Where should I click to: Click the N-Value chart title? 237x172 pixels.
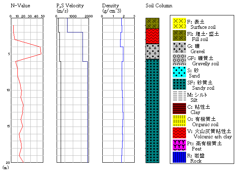pyautogui.click(x=20, y=6)
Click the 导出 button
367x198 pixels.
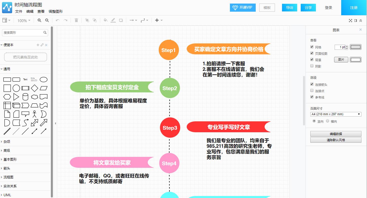pos(289,8)
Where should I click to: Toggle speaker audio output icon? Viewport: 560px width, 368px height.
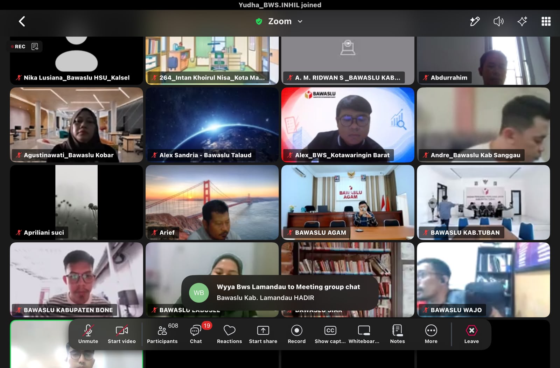click(x=498, y=21)
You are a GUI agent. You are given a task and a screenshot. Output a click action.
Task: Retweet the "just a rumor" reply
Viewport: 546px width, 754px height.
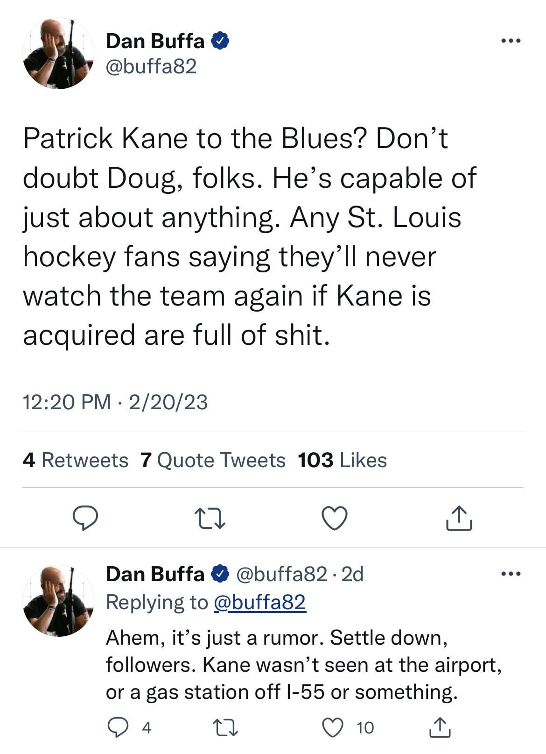click(x=225, y=727)
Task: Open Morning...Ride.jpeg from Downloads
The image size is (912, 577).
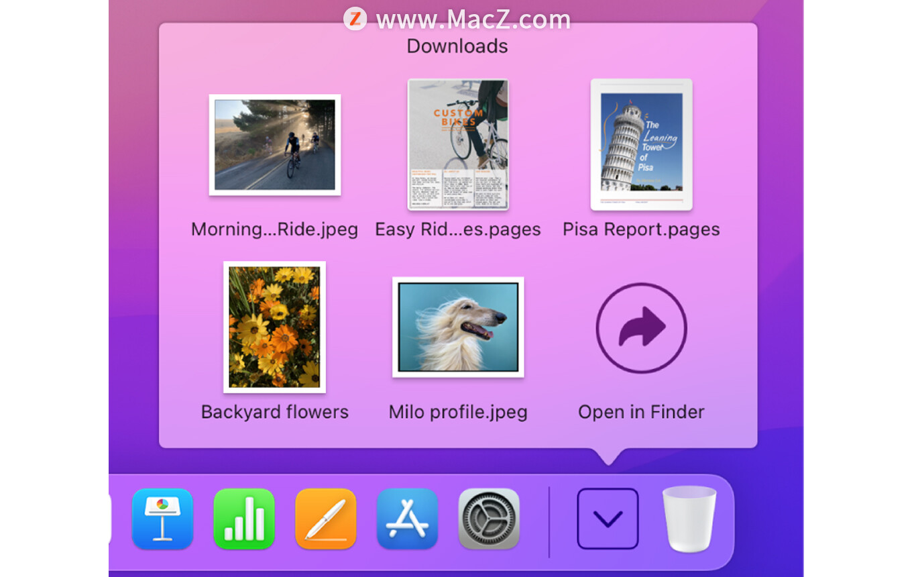Action: (275, 145)

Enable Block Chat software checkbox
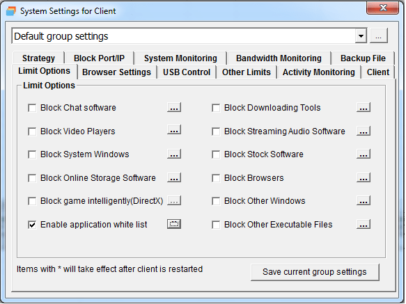(x=32, y=108)
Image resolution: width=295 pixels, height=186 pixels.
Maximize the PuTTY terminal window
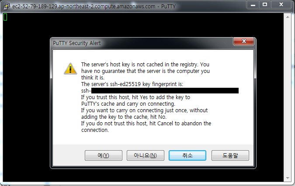265,5
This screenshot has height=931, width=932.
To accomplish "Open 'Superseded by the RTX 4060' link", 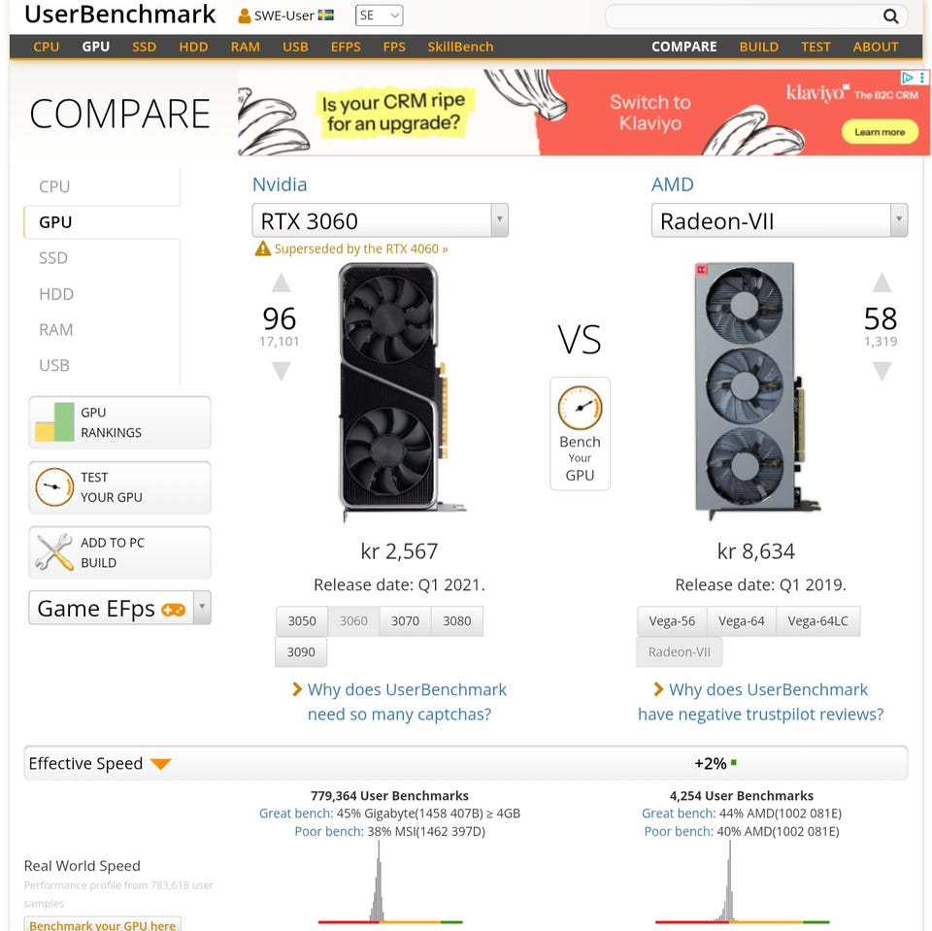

============

WHAT YOU ARE ASKED TO DO —
Transcribe the whole listing exactly but exclude images.

OUTPUT BELOW —
Where should I click to: Click the N-Value chart title? 237x172 pixels.
pyautogui.click(x=20, y=6)
Click the 导出 button
367x198 pixels.
pos(289,8)
Where should I click to: Toggle speaker audio output icon? Viewport: 560px width, 368px height.
click(x=498, y=21)
You are a GUI agent. You are given a task and a screenshot. Output a click action.
Task: Retweet the "just a rumor" reply
Viewport: 546px width, 754px height.
click(x=225, y=727)
Task: Open Morning...Ride.jpeg from Downloads
The image size is (912, 577).
Action: (275, 145)

Enable Block Chat software checkbox
(x=32, y=108)
Image resolution: width=295 pixels, height=186 pixels.
Maximize the PuTTY terminal window
265,5
This screenshot has height=931, width=932.
To accomplish "Open 'Superseded by the RTX 4060' link", 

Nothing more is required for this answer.